▶ **Goal of the exercise**: From the line that contains "Enable the Bảo vệ alpha checkbox" to the last line of the entries, write each line out exactly; include both ends and nothing else.

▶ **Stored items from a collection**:
=-=-=

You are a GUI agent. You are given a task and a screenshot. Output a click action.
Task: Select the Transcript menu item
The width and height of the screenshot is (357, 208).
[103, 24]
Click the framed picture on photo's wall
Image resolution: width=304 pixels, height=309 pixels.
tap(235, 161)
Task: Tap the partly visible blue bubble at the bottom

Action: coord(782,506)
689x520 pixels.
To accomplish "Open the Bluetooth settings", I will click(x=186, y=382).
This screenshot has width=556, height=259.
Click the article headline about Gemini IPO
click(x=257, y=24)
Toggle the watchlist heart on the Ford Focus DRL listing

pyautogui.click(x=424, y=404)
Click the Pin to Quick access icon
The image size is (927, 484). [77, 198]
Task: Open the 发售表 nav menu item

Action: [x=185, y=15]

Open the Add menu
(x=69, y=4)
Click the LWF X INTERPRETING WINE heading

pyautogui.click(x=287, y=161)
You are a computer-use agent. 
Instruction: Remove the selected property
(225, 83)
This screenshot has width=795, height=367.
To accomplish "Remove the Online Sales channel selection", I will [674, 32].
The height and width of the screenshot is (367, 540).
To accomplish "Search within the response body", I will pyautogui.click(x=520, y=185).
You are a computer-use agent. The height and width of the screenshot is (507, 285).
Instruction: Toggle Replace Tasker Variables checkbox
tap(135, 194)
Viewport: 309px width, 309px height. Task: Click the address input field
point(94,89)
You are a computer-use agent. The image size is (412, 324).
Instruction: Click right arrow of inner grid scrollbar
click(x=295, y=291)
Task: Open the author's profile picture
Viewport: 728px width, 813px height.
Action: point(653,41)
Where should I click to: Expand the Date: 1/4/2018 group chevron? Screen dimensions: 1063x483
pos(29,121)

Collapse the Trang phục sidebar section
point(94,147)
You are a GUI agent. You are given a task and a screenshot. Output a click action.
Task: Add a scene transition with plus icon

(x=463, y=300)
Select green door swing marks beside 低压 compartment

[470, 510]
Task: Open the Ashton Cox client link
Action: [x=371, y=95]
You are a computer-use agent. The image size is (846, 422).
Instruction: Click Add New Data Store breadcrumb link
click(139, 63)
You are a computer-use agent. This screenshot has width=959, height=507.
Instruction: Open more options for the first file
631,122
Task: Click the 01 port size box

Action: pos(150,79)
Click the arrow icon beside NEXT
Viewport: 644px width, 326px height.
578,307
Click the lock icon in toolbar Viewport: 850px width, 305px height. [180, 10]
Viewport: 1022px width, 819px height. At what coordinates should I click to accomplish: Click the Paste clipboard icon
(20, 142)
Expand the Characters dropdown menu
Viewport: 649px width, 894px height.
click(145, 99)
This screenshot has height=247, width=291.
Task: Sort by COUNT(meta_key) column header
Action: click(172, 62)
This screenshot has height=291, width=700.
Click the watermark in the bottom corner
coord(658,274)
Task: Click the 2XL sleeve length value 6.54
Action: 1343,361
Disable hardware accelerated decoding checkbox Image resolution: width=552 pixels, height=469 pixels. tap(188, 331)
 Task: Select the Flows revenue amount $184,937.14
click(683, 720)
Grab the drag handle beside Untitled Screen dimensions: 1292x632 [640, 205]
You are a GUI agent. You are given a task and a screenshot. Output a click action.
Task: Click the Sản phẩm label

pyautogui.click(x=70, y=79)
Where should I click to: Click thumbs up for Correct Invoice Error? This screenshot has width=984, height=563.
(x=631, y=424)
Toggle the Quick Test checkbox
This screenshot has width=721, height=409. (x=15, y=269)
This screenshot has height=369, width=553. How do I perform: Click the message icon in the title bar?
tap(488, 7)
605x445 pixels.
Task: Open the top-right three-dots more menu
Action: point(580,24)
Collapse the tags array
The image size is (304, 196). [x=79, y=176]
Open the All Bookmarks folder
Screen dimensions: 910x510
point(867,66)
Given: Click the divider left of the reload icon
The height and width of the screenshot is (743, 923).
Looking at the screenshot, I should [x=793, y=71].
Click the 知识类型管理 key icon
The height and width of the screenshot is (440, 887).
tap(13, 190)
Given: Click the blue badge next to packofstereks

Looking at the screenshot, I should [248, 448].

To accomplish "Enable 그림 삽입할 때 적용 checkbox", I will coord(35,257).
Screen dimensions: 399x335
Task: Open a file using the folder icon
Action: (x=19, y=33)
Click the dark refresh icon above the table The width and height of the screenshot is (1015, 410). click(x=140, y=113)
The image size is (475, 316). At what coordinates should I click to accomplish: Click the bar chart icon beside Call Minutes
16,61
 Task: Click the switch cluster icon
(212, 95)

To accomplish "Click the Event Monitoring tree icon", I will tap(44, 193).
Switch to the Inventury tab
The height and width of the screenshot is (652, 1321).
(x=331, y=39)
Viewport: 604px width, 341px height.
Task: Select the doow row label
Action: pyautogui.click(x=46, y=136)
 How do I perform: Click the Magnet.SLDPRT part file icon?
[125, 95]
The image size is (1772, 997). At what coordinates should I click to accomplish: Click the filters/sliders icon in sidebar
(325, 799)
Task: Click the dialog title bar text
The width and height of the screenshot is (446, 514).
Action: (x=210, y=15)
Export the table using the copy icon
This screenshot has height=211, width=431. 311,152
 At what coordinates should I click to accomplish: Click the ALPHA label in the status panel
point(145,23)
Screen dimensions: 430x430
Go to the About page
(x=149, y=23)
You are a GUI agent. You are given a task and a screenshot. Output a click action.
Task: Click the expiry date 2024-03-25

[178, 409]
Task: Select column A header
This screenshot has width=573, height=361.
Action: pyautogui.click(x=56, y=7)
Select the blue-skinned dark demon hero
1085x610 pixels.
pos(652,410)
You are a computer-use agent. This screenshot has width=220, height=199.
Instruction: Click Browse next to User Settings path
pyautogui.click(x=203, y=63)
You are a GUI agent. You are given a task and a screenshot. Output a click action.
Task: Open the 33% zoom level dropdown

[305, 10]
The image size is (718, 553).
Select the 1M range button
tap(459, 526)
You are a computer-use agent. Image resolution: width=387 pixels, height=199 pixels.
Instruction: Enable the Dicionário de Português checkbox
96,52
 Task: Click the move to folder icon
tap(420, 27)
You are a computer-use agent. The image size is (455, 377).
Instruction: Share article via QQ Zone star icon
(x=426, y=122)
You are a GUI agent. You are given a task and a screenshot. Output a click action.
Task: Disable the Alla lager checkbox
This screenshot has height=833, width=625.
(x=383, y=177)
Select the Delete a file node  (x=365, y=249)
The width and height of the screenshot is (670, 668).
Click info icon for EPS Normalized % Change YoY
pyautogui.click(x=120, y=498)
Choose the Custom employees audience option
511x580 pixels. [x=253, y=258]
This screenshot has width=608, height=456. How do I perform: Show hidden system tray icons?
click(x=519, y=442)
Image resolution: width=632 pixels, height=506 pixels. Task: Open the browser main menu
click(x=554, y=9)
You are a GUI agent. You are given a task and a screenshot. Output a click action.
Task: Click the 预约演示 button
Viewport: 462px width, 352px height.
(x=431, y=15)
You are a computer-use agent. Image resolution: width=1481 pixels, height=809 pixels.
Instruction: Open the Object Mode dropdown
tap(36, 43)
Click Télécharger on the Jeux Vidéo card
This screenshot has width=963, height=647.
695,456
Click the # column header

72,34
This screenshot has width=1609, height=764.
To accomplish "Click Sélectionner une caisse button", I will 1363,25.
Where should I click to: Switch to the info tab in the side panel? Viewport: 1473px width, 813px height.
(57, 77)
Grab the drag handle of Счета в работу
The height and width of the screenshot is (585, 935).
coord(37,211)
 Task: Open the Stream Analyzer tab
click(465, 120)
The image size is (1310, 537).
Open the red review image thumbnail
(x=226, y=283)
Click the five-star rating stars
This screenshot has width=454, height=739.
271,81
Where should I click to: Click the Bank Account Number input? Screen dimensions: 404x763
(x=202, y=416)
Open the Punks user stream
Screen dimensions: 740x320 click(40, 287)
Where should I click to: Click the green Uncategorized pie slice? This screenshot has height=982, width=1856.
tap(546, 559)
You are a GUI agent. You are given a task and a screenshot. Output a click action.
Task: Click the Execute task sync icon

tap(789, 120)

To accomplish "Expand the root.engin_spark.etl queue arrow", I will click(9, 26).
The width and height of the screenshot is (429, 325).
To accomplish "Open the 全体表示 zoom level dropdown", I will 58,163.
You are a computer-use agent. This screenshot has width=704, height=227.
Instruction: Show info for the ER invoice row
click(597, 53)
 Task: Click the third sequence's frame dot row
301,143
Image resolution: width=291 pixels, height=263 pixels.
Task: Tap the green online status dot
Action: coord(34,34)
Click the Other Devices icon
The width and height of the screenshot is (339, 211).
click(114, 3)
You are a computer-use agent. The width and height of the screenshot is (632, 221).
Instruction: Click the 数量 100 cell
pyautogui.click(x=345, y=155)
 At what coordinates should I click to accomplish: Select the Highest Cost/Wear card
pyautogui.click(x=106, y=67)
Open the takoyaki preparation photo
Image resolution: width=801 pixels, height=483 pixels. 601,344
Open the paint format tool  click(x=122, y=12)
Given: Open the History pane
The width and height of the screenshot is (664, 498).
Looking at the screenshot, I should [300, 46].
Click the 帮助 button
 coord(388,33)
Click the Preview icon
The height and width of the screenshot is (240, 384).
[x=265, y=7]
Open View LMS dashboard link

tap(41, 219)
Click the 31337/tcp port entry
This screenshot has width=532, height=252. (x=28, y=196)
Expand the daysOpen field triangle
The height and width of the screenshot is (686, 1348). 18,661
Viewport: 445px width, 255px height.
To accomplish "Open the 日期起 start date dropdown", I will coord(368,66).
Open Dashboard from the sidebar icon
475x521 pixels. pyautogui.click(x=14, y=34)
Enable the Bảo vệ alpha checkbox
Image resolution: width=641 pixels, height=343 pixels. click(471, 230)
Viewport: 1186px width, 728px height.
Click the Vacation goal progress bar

=-=-=

▶ **Output of the exercise**:
Enable the Bảo vệ alpha checkbox
Image resolution: width=641 pixels, height=343 pixels. click(471, 230)
Viewport: 1186px width, 728px height.
Click the Vacation goal progress bar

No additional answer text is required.